A happy life … One daydream away

Here’s a late-breaking addition to the list of things that are different as an adult: daydreaming.

It just isn’t the same. Without classes to space out in and without assigned reading to have open while falling deep into thought, daydreaming feels different. It’s not any less satisfying, but it’s certainly less common. I’ve realized, I miss it.

As a teen, I’d daydream about getting asked to the homecoming dance or getting to wear a football player’s jersey to school on game day as his girlfriend. (Such meaningless, stupid desires to aim for, I know now, but they were on my high school mind nonetheless.) In college, I’d daydream about getting an internship with the Chicago Tribune or having a fairy-tale romantic ending to what was best left as a great friendship. I’d daydream to relieve the stress of desiring it all — my dream job, the ability to write for pay, the continued closeness of family and friends, and love, a relationship to bring it all together — but having none of it at the moment. Daydreaming was an escape.

It still can be, but I find myself using it as a strategy less and less often. When I space out during boring budget meetings I’m covering for work, my daydreams are far more shortsighted. Usually I’m just pining for sleep or for the dinner I didn’t really get to eat because the meeting started at 6 p.m. and I had to fight the slow annoyance of suburban rush hour traffic to get there on time. Or I’m impatiently waiting for the next weekend, can it please mercifully come! My daydreams have shrunk in imagination, and at the same time, in relief. Whoops.

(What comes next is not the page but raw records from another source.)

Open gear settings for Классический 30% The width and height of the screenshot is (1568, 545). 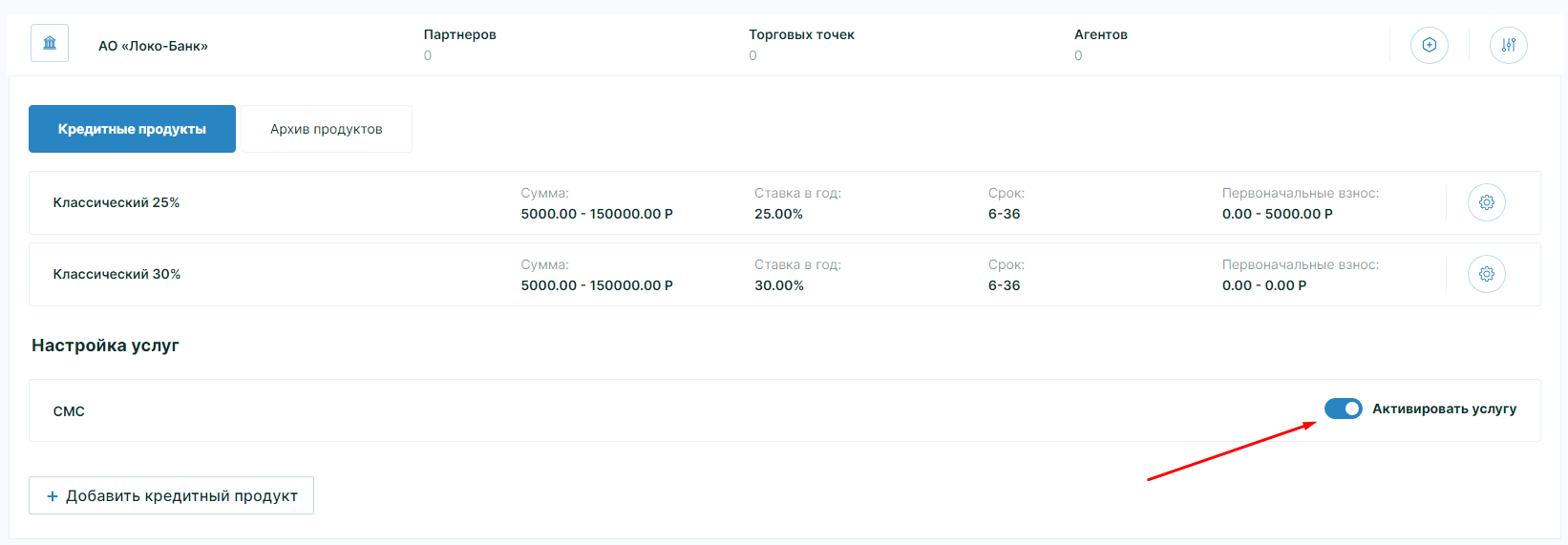point(1486,274)
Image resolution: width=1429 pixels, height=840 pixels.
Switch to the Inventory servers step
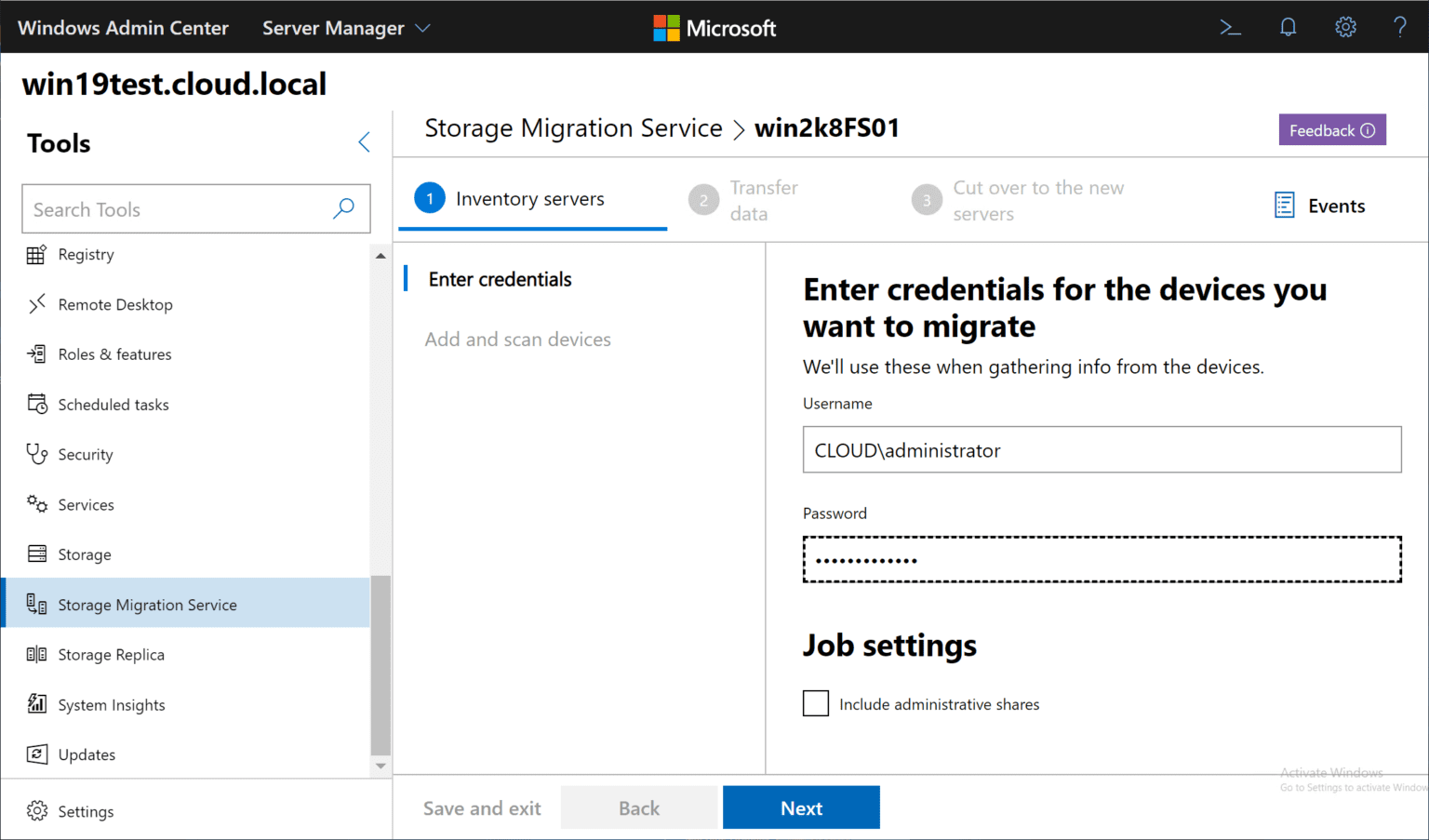coord(530,198)
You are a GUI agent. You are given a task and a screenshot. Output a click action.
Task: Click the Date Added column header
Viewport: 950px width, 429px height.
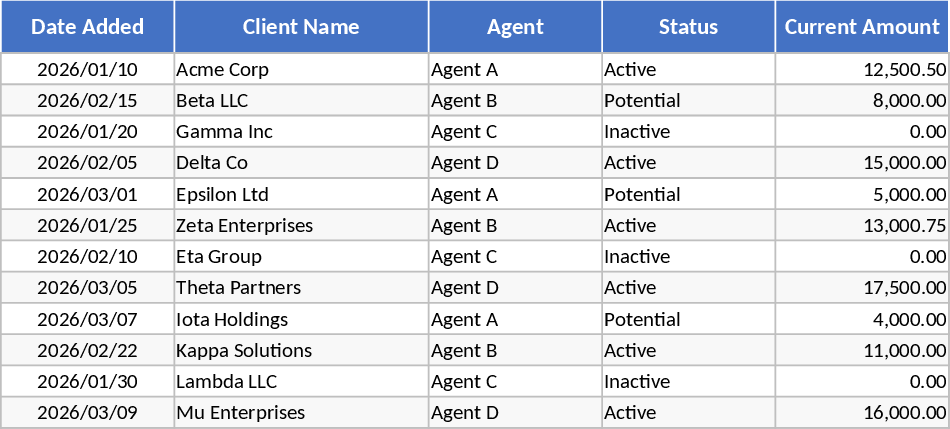point(87,27)
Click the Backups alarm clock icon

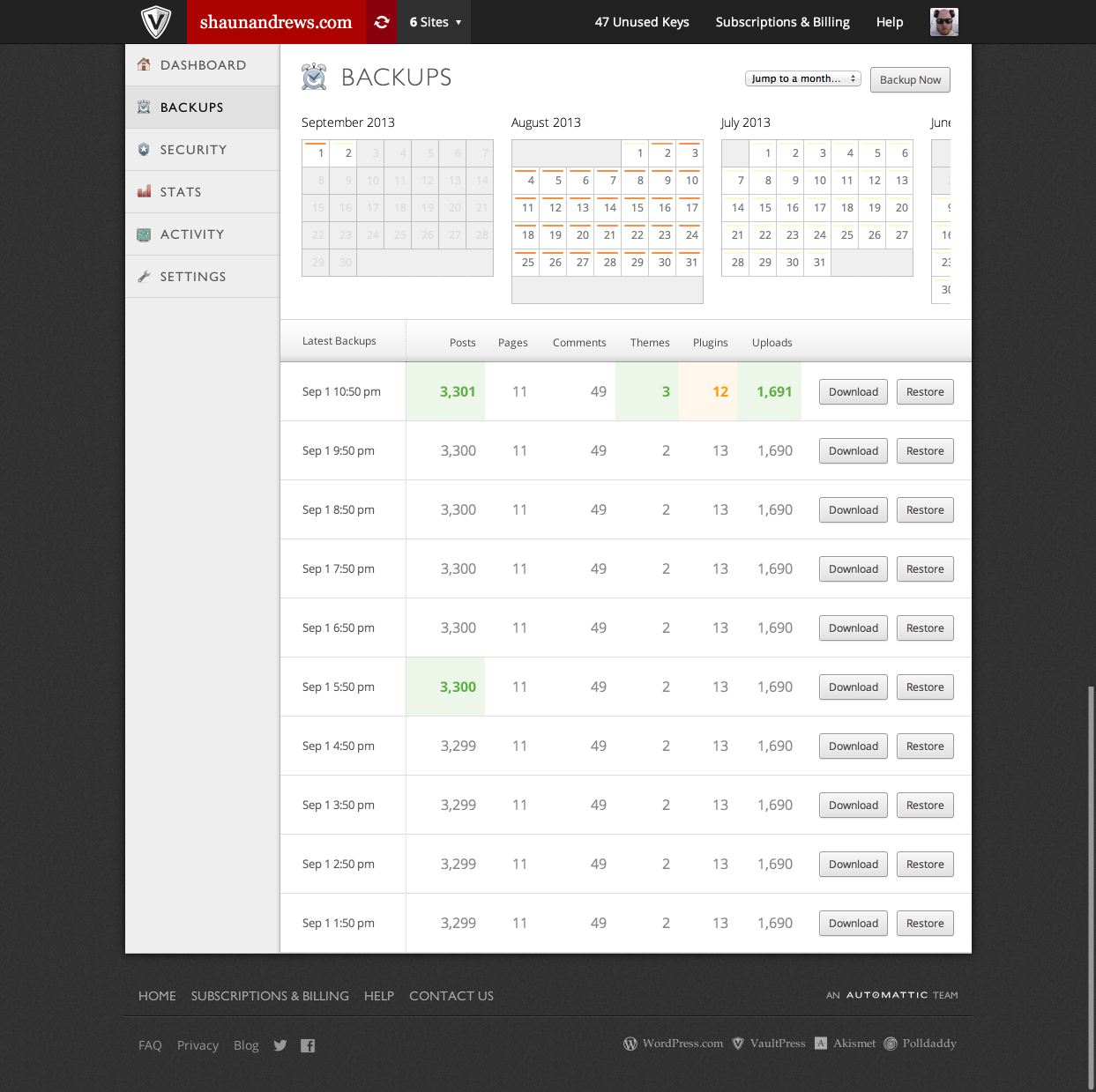tap(144, 106)
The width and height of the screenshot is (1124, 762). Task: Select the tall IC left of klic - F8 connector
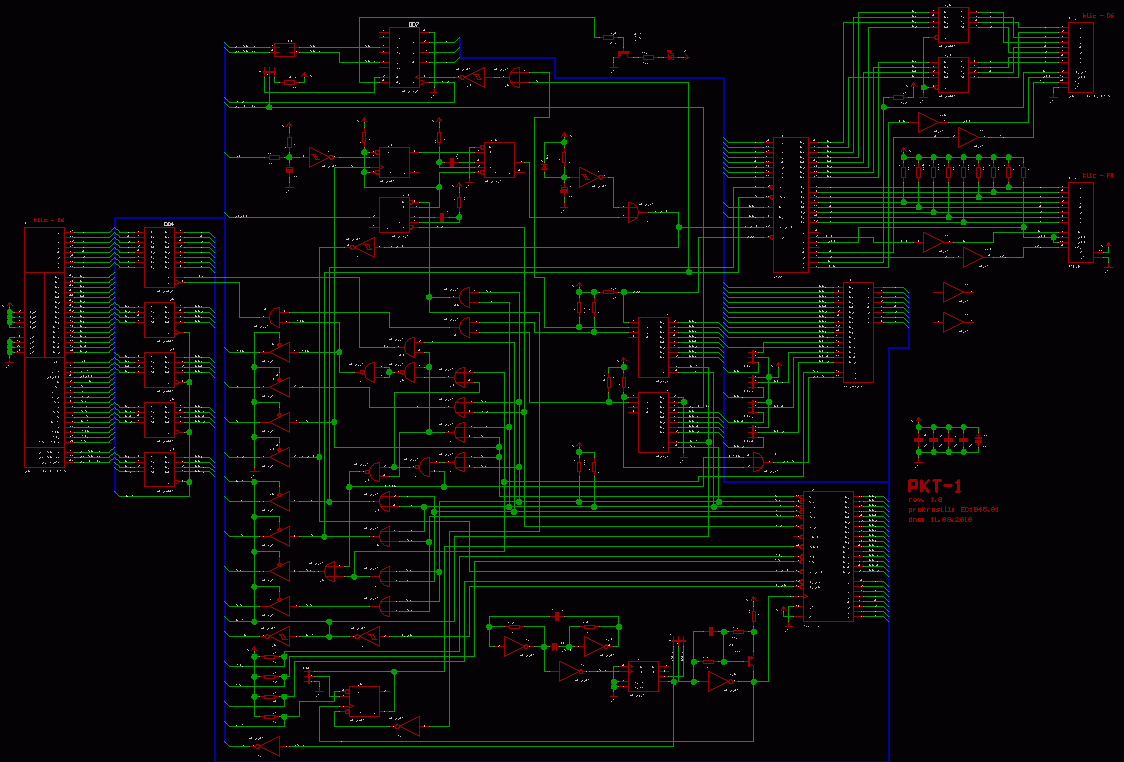(791, 205)
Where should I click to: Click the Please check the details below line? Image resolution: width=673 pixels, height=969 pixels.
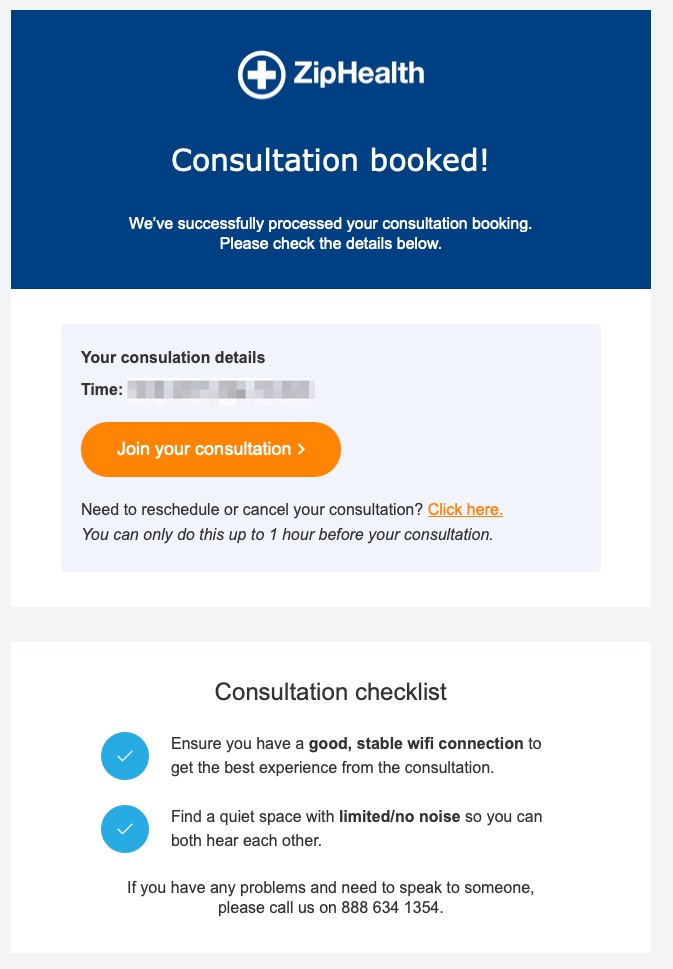click(330, 243)
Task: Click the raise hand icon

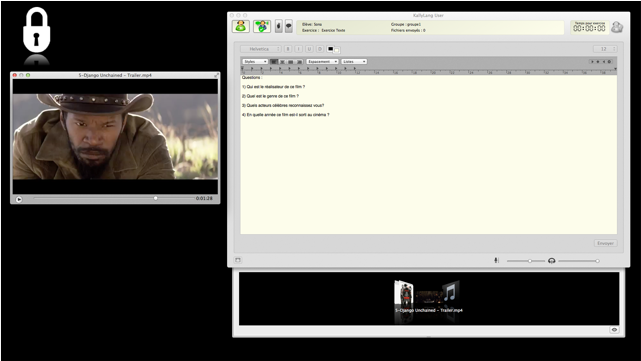Action: coord(279,26)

Maybe this means I’m a little more present in the world at the moment. Maybe it means I’m closer to “having it all” than I was in high school or college, so my brain can live in the now without having to look forward to having things like a hard-fought career and a wonderful relationship of teamwork. Maybe.

But maybe it also means I’m not thinking far enough in advance. That I’m not dreaming big enough. That I should be expecting more from myself now that I have earned the securities I have in my job and my life. I guess I just need practice. Daydreaming practice.

It’s easy to let daydreaming fall by the wayside when the constant nature of adulthood weighs you down. Each day you have to wake up, work out (if you’re active, which is a good thing), prepare food, commute, work, prepare more food, try to do something more productive than just watch TV and go to sleep with enough time to generate enough energy to do it all over again. It’s exhausting.

But it’s life. It’s our gift. And we can see it that way if we just allow our minds to expand on it and take us elsewhere in a nice daydream every once in a while. Starting now.